Task metrics are divided into statistics between the replication host and the source endpoint, and statistics between the replication host and the target endpoint. You can determine the total statistic for a task by adding two related statistics together. For example, you can determine the total latency, or replica lag, for a task by combining the CDCLatencySource and CDCLatencyTarget values.

CDCLatencySource is the gap, in seconds, between the last event captured from the source endpoint and current system time stamp of the AWS DMS instance. CDCLatencySource represents the latency between source and replication instance. High CDCLatencySource means the process of capturing changes from source is delayed. To identify latency in an ongoing replication, you can view this metric together with CDCLatencyTarget. If both CDCLatencySource and CDCLatencyTarget are high, investigate CDCLatencySource first.

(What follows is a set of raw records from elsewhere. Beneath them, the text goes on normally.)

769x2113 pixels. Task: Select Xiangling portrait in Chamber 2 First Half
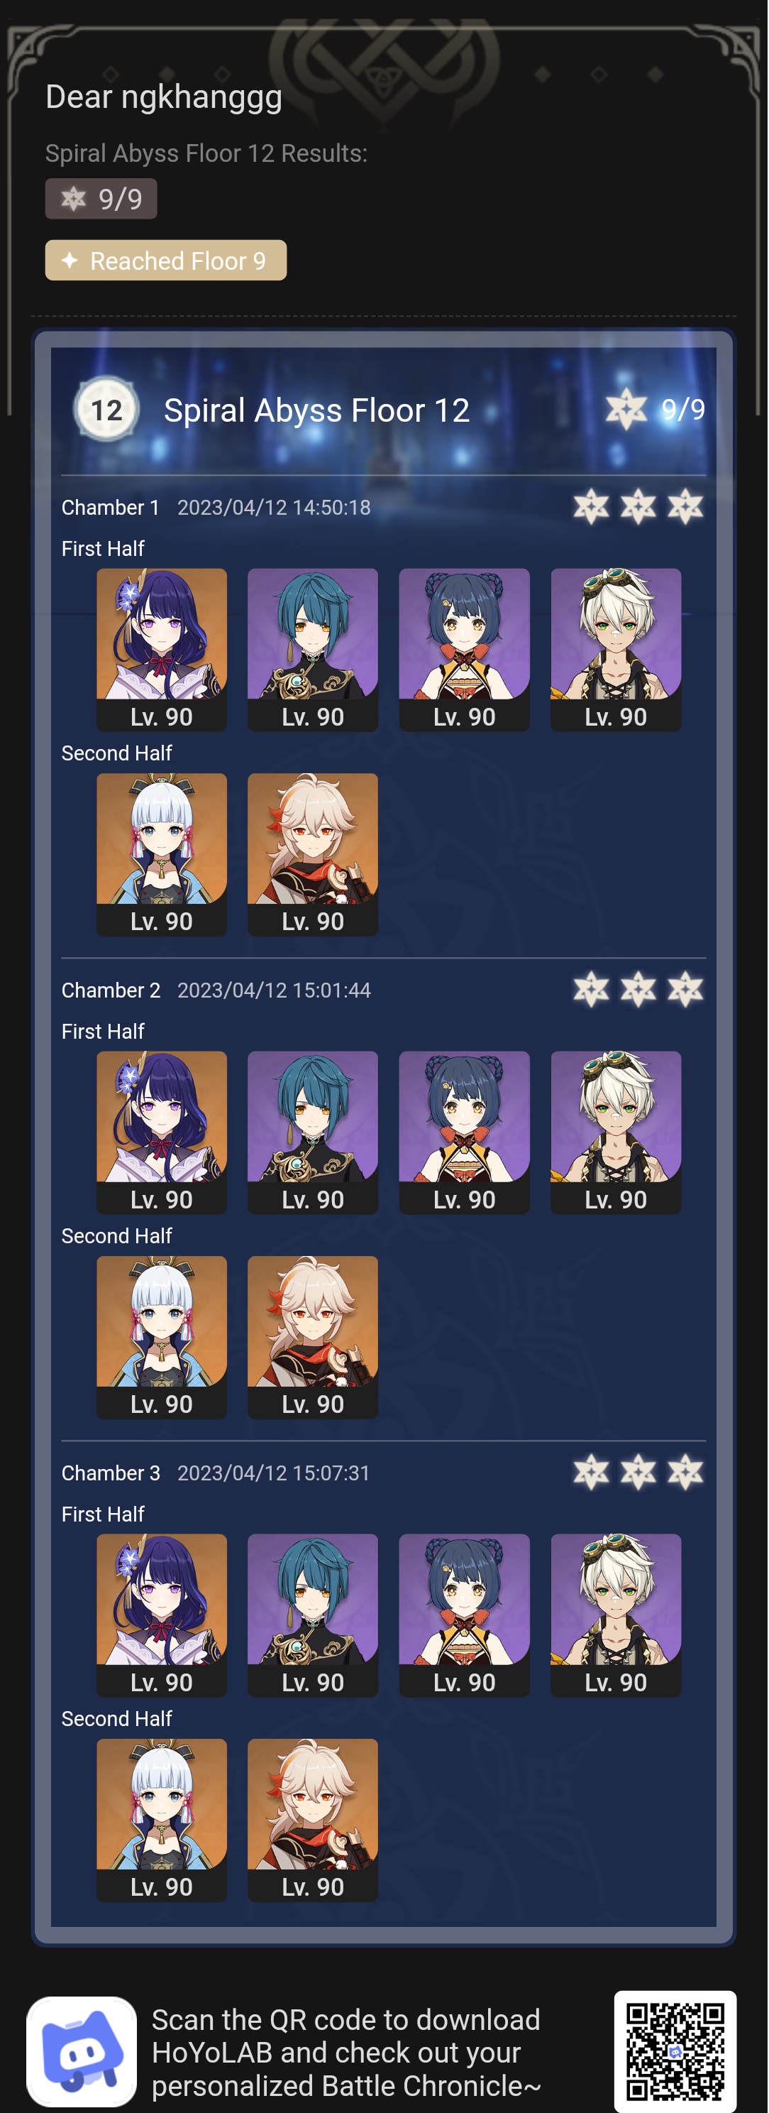click(464, 1133)
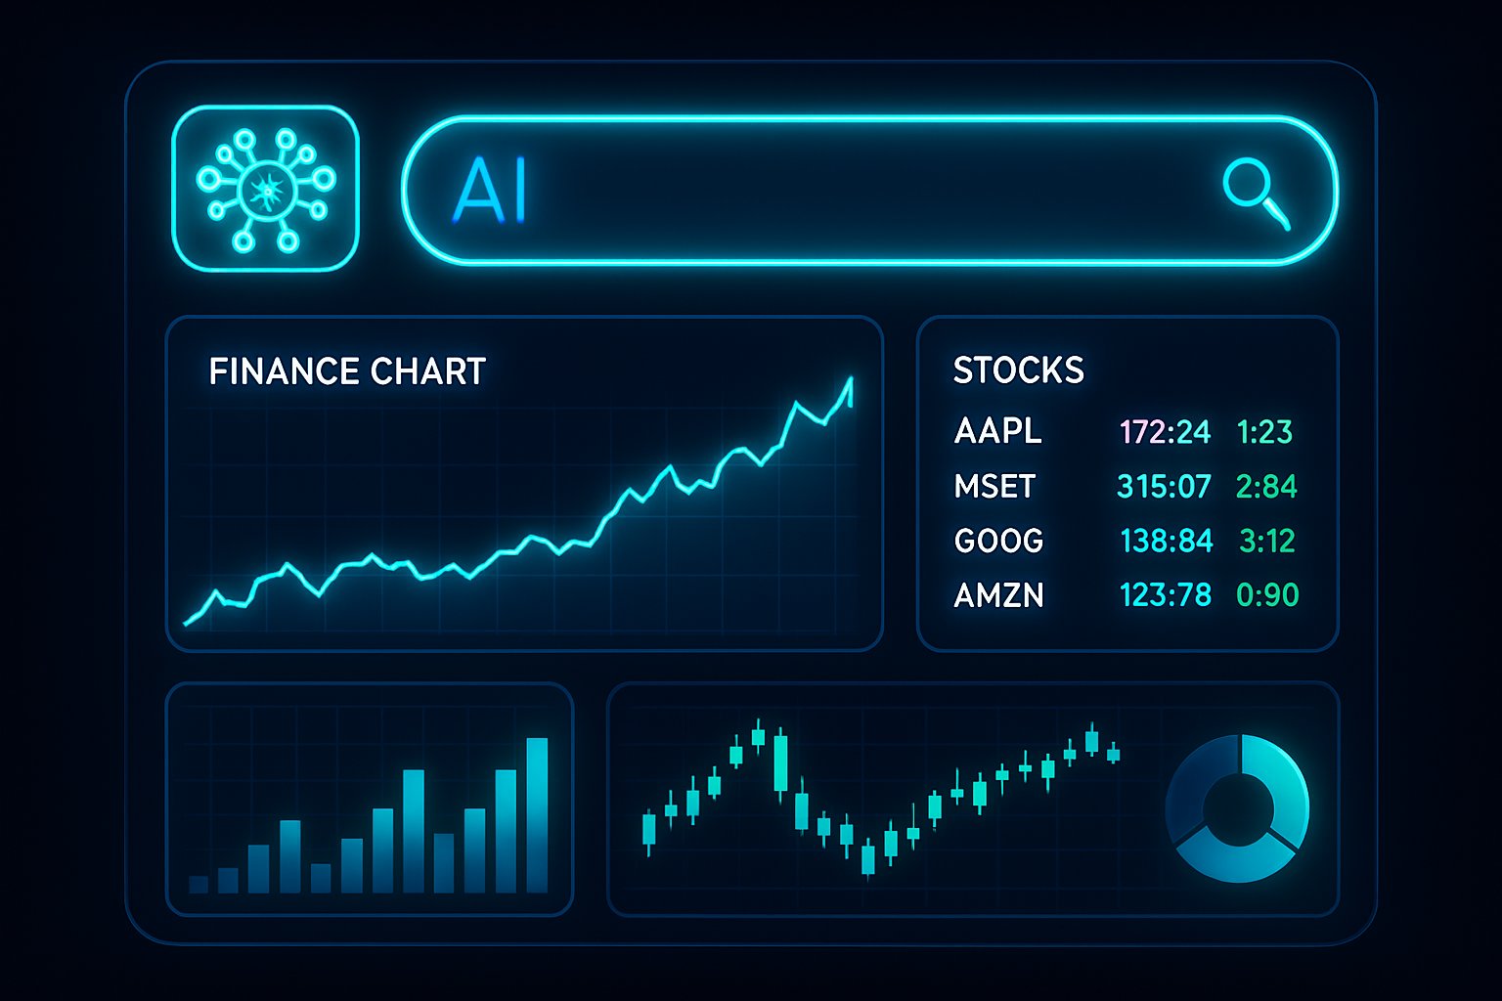Click the GOOG change value 3:12

pos(1266,541)
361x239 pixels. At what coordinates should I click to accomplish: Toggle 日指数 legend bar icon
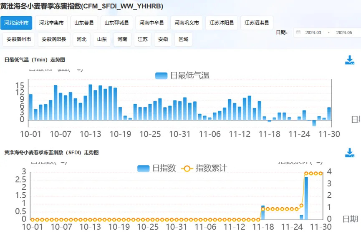point(143,169)
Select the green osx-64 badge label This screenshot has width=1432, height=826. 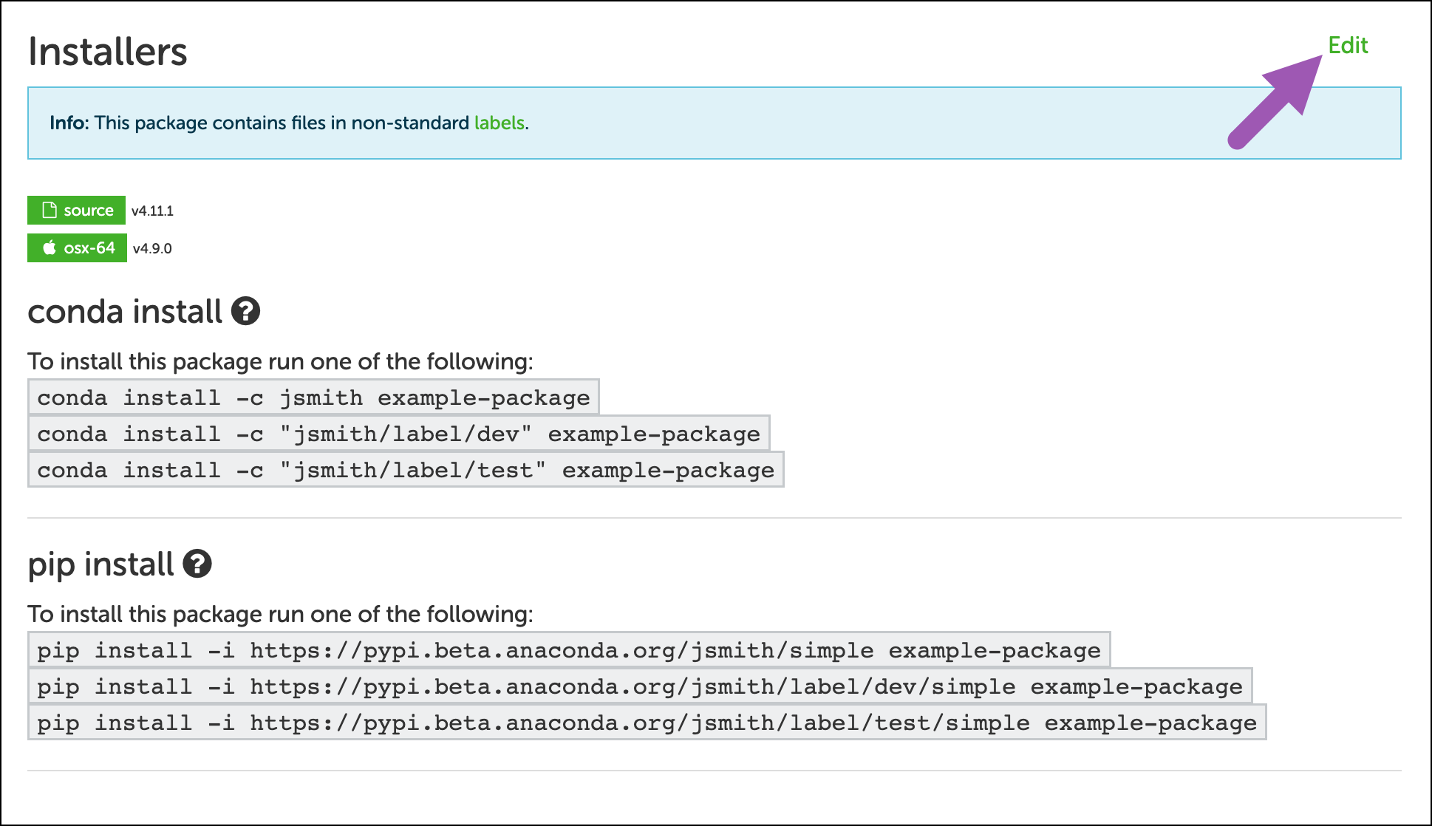coord(89,248)
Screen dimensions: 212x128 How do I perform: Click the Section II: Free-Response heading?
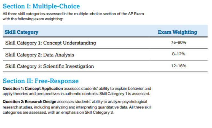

CDCLatencyTarget is the gap, in seconds, between the first event timestamp waiting to commit on the target and the current timestamp of the AWS DMS instance. Target latency is the difference between the replication instance server time and the oldest unconfirmed event id forwarded to a target component. In other words, target latency is the timestamp difference between the replication instance and the oldest event applied but unconfirmed by the TRG endpoint. When CDCLatencyTarget is high, it indicates that the process of applying change events to the target is delayed.

These metrics are useful for knowing what state your tasks are in.

Conclusion

In this walkthrough, we covered most prerequisites that help avoid configuration related errors. You can get started on your own migrations using the following documentation.

If you observe issues when running your task, see Troubleshooting migration tasks and Best practices in the AWS DMS public documentation, or reach out to AWS Support for further assistance.